Data records
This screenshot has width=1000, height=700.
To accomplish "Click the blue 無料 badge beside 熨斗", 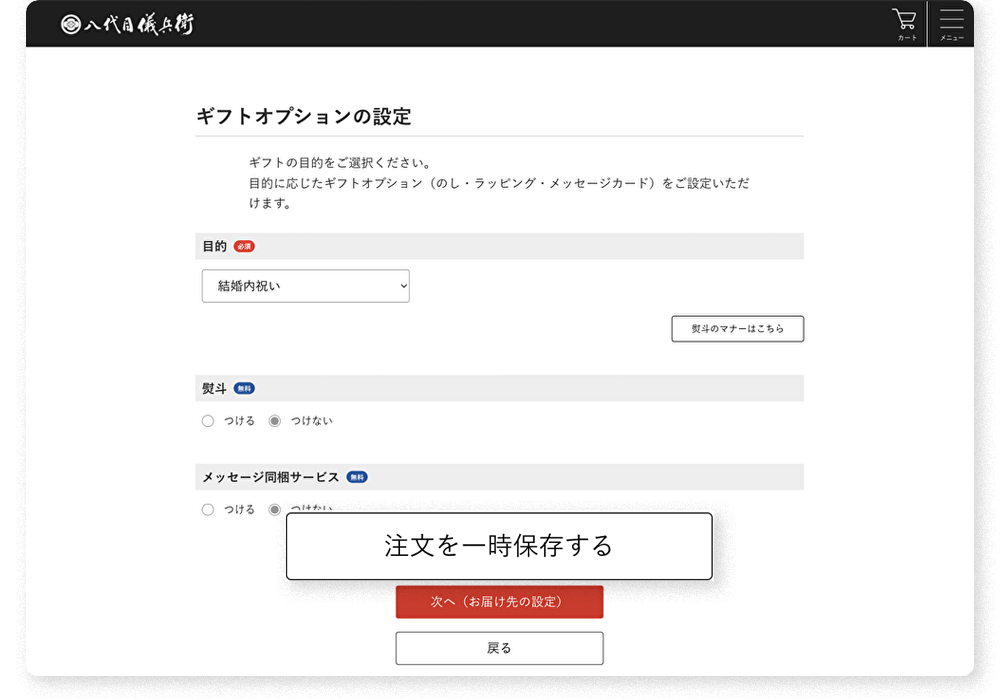I will click(x=244, y=388).

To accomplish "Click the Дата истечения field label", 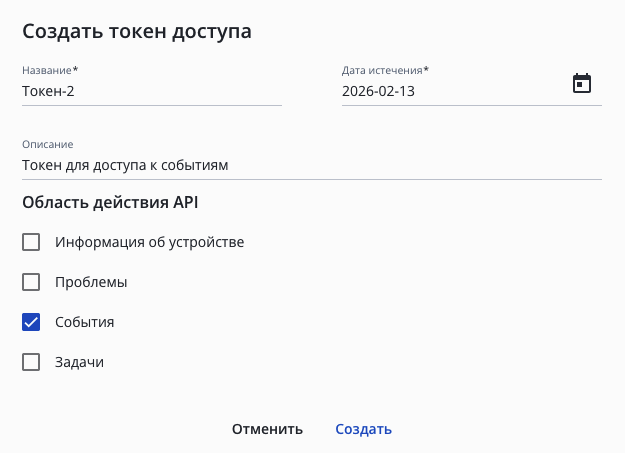I will coord(382,70).
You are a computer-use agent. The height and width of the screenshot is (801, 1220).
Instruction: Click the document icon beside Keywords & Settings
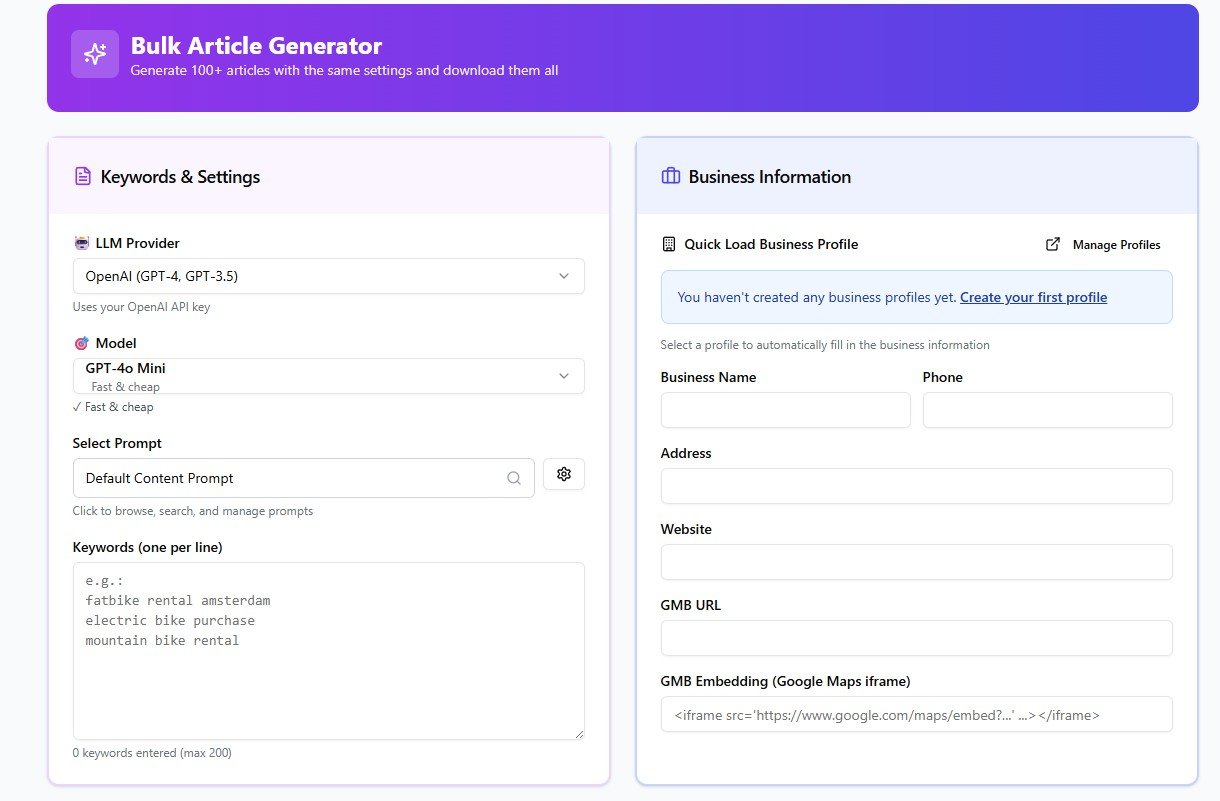pyautogui.click(x=83, y=177)
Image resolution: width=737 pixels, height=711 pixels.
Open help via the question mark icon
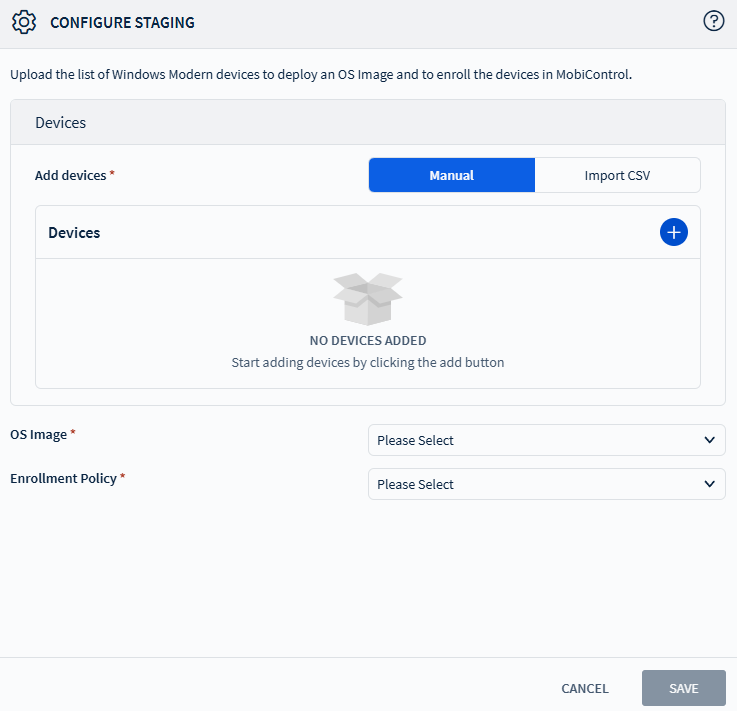(713, 22)
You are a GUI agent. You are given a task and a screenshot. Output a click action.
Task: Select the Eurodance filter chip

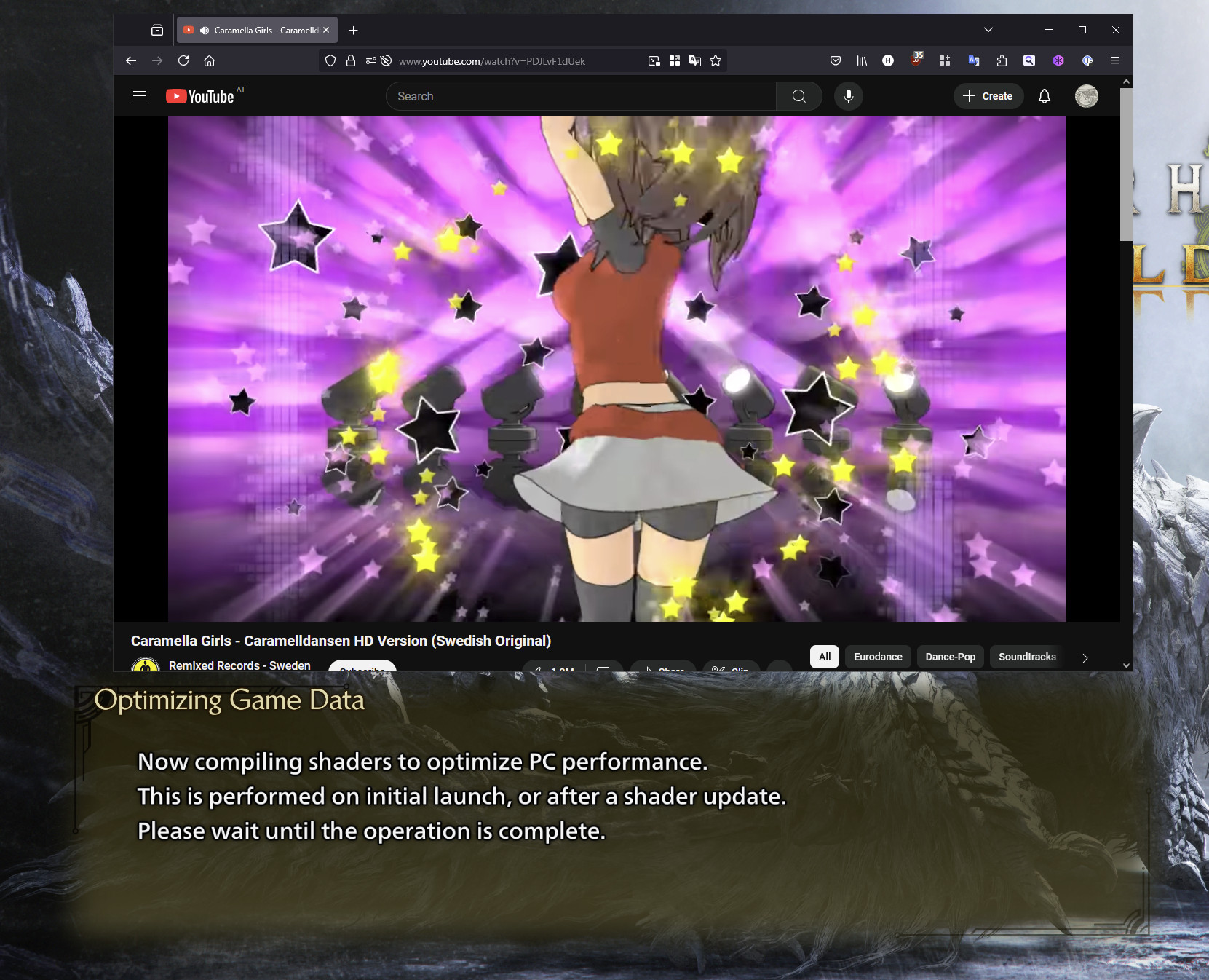pos(877,657)
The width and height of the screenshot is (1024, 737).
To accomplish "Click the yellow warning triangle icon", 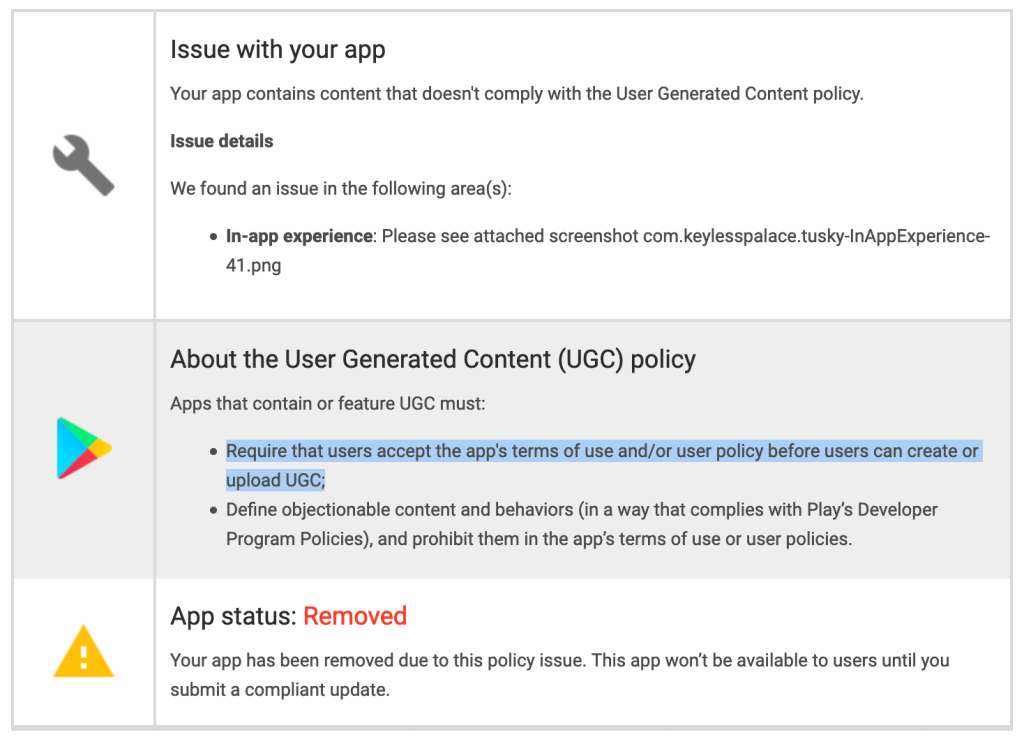I will [84, 651].
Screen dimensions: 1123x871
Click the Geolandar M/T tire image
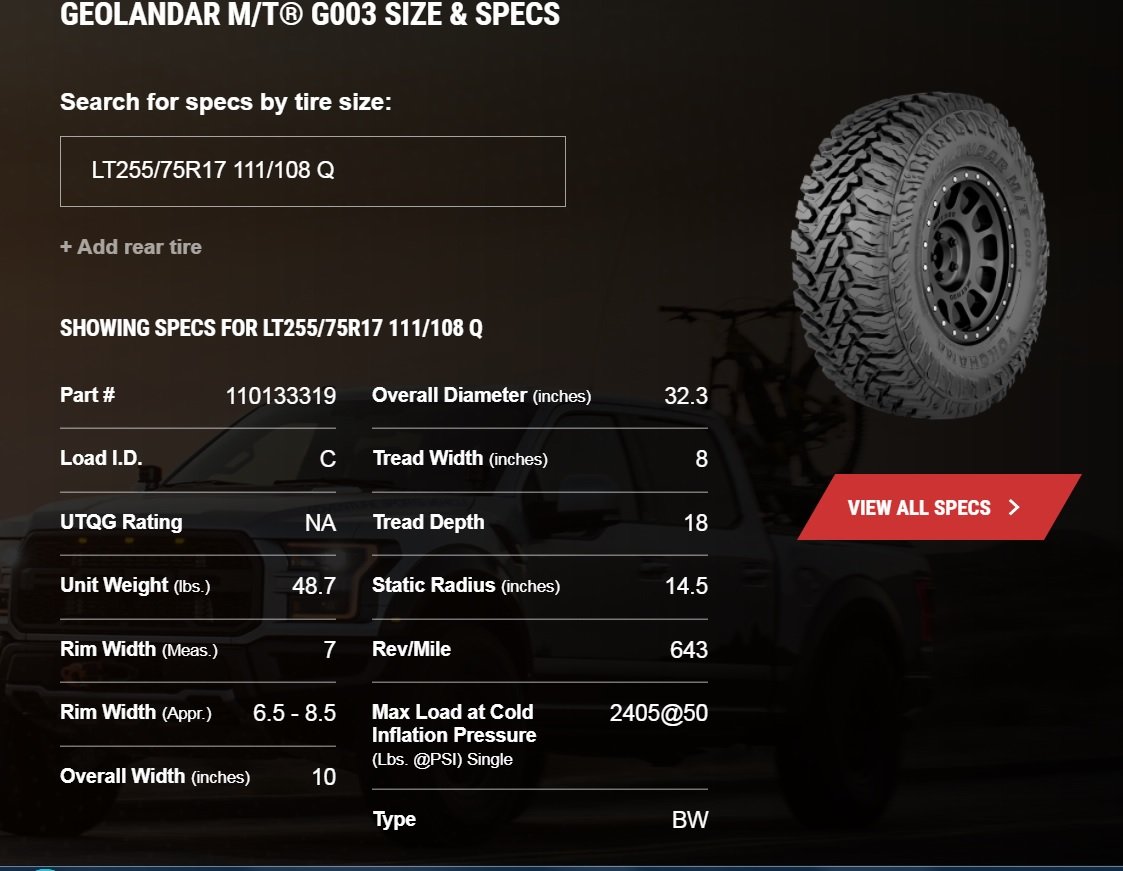click(x=920, y=255)

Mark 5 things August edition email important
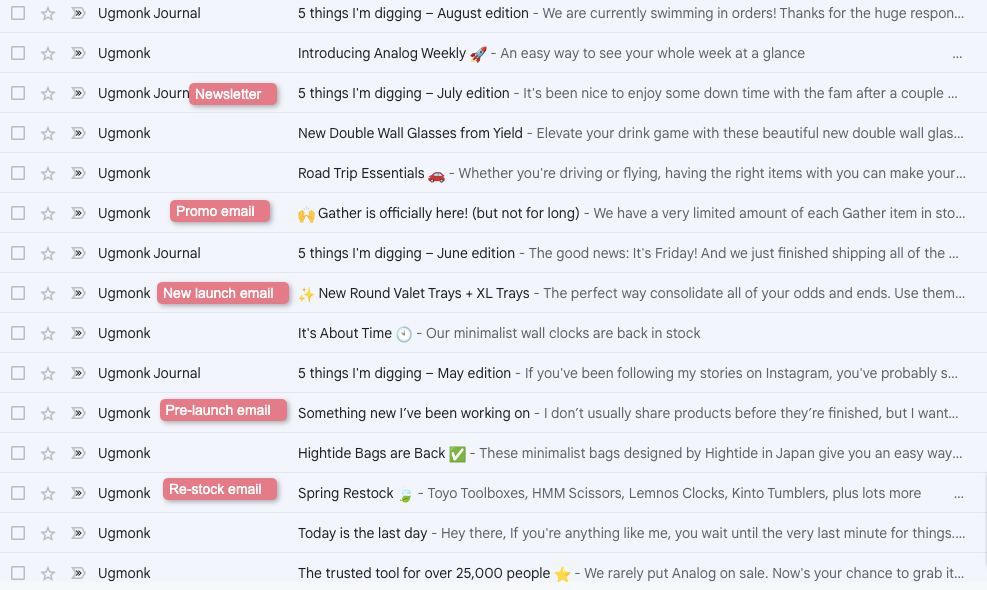(78, 13)
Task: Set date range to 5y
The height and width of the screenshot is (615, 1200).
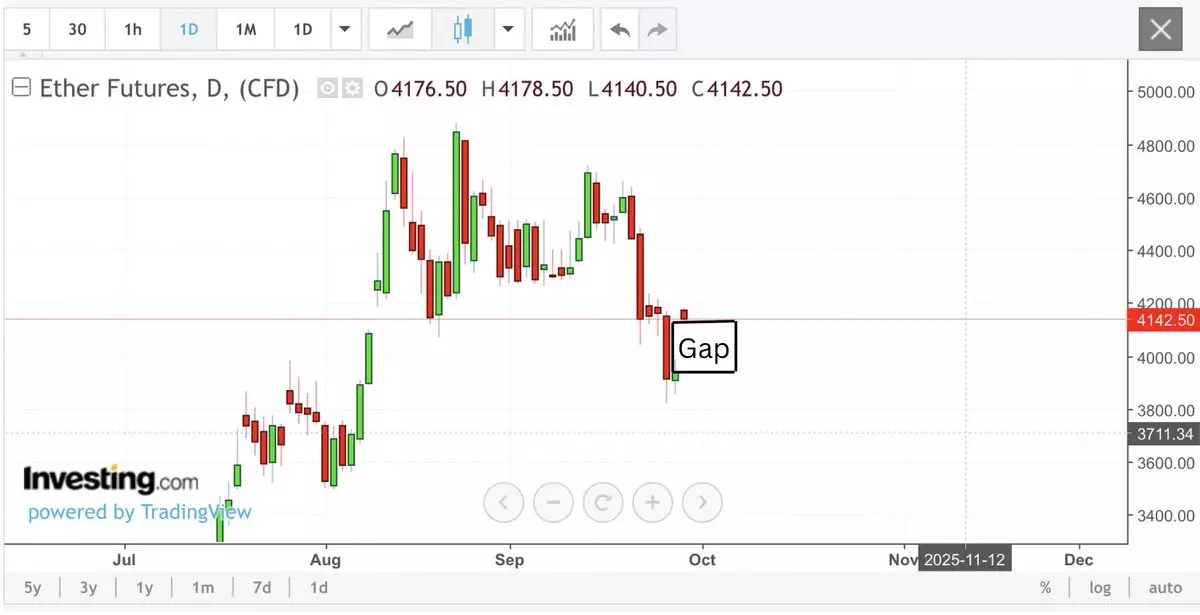Action: point(33,588)
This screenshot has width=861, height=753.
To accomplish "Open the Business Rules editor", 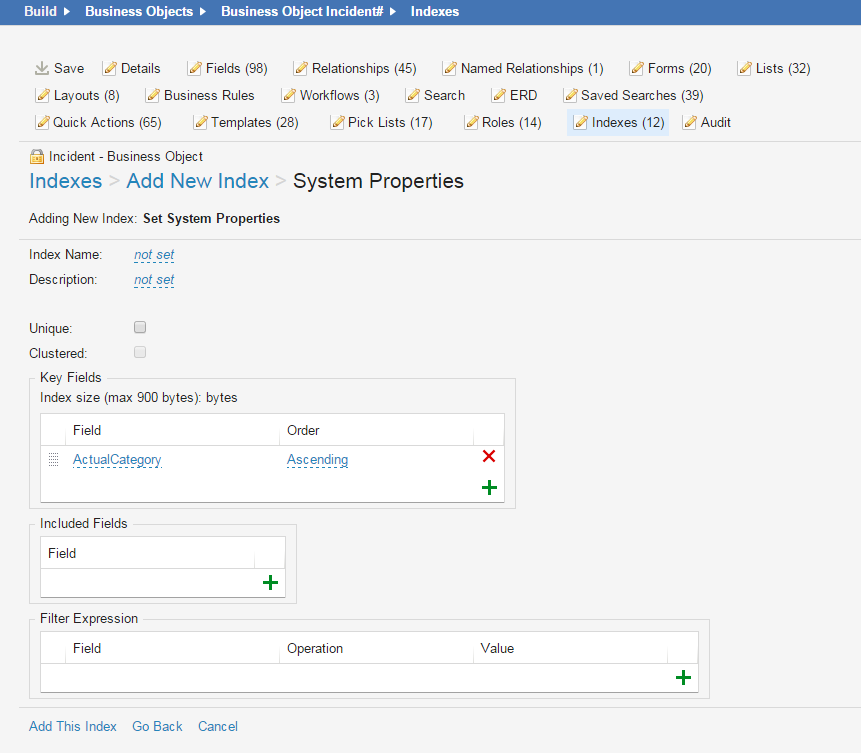I will [202, 95].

■ **THE PROBLEM**
Nothing but a number should be given: the count of lines above that hold "This".

■ **REPLY TO THE EXERCISE**
2